## Work request
Write out only the final part of the records below. It begins with the line that contains "Repost DragonScaleAudio's reply" and ends with the last line.

## Stored data entries

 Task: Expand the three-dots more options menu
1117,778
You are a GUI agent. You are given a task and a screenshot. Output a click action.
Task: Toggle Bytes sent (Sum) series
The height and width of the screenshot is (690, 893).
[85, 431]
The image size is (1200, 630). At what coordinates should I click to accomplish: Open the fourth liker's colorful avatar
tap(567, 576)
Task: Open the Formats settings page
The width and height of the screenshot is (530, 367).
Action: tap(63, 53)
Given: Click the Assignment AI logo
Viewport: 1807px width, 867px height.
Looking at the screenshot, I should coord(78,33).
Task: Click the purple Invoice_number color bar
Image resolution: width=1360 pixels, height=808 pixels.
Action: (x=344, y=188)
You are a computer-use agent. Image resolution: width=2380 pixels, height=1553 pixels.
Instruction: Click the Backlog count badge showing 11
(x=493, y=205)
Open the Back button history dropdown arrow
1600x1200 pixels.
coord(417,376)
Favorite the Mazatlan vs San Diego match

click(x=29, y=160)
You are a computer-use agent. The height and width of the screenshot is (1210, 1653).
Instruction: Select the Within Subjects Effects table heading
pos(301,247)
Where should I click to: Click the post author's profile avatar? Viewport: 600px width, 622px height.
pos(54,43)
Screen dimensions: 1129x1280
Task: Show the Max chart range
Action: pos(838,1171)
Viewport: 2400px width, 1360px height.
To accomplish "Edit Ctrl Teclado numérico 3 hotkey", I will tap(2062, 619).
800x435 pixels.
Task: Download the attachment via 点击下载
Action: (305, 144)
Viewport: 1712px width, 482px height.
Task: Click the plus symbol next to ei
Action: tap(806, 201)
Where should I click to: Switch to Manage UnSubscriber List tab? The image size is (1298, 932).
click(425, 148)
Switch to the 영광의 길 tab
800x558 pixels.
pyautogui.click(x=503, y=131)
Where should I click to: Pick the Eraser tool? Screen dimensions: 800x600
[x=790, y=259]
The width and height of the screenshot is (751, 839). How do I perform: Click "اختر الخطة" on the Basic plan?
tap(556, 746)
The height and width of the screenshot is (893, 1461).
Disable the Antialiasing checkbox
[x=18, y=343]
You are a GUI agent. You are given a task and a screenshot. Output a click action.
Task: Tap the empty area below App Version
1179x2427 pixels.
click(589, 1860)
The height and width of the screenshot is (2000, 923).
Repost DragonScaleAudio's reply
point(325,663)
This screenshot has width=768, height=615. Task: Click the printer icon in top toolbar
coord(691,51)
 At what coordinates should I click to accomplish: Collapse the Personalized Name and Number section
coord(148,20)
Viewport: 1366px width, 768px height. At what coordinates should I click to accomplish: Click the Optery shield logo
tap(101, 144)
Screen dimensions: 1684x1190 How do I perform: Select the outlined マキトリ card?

## Output of the exercise
Repost DragonScaleAudio's reply
point(325,663)
This screenshot has width=768, height=615. Task: Click the printer icon in top toolbar
coord(691,51)
 At what coordinates should I click to accomplish: Collapse the Personalized Name and Number section
coord(148,20)
Viewport: 1366px width, 768px height. At what coordinates should I click to accomplish: Click the Optery shield logo
tap(101, 144)
Screen dimensions: 1684x1190 How do I perform: Select the outlined マキトリ card?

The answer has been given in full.